2) Dava, arsa payı karşılığı inşaat sözleşmesinden kaynaklanan tazminat istemine ilişkindir. Eser sözleşmelerinde ayıplı imalat bulunması halinde ayıp ihbarının makul olan en kısa sürede eseri meydana getiren yükleniciye ihbar edilmesi gerekir. Olayımızda davacı 15.11.2011 tarihinde inşaatın teslim olduğunu beyan etmiş ve eldeki davayı 04.05.2012 tarihinde açmıştır. Bu tarihler arasında ayıplara dair herhangi bir ihbar yapıldığı öne sürülmemektedir. Bu durumda davacı eksik imalatı zaman aşımı olan beş yıllık süre içinde ve ayrıca görülmesi mümkün olmayan gizli ayıpları da tespitinden itibaren en kısa sürede ihbar ederek dava edebilir. Mahkemece kararda hem eksik hem de ayıplı işlerin bedelinin hüküm altına alınmadığı anlaşılmaktadır. Bu husus yukarıdaki ilkeye aykırıdır.

Bu durumda mahkemece yerinde yeniden keşif yapılarak davalı yüklenicinin eksiklikler ile itirazları da göz önünde bulundurup ayıplı imalat ve eksik imalat belirlenip gizli ayıp ve eksik imalatın bedelinin hüküm altına alınması, açık ayıpla ilgili taleplerin reddedilmesi gerekmektedir. Bu hususlara riayet edilmeden eksik inceleme ve yanılgılı gerekçe ile yazılı şekilde hüküm tesisi doğru olmamıştır.
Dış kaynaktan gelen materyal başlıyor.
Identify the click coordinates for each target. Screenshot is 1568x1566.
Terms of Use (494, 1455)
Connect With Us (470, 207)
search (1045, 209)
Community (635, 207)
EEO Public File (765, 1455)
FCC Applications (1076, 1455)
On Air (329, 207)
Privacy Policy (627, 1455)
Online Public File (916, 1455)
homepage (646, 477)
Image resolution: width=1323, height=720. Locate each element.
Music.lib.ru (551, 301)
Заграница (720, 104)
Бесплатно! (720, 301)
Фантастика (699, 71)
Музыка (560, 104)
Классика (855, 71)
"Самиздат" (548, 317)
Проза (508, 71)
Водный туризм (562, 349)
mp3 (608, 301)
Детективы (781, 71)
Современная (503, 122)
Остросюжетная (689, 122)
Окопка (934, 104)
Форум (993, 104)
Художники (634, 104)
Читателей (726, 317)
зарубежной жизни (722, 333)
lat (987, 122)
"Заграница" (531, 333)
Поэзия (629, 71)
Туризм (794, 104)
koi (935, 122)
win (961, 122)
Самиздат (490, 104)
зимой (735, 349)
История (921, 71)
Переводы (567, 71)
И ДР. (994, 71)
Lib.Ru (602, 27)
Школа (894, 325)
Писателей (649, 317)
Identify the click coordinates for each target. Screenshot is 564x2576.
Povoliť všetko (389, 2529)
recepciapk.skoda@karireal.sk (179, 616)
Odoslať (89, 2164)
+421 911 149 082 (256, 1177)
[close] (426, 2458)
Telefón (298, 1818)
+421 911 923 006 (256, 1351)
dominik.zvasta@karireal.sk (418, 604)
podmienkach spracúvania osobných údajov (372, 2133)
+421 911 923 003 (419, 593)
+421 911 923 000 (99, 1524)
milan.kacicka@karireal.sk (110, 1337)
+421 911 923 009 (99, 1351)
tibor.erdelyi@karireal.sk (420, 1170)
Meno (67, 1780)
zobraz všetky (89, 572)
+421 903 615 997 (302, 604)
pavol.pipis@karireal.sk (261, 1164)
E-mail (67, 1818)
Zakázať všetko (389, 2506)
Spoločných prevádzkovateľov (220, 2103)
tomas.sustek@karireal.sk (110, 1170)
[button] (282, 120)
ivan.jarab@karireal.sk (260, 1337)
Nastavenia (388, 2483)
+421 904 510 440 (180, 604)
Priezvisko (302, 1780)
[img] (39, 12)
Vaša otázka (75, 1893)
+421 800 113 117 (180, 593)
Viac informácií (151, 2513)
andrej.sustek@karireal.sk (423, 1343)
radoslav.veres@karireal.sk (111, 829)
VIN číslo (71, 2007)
SONUÇ: Yukarıda (1) numaralı bentte açıklanan nedenlerle davalılar vekilinin diğer temyiz itirazlarının reddine, (2) numaralı bentte açıklanan nedenlerle (1) numaralı bent dışındaki diğer temyiz itirazlarının kabulü ile hükmün davalılar yararına BOZULMASINA, temyiz peşin harcın istek halinde davalılara iadesine, karar düzeltme yolu kapalı olmak üzere 30.01.2019 gününde oy birliğiyle karar verildi.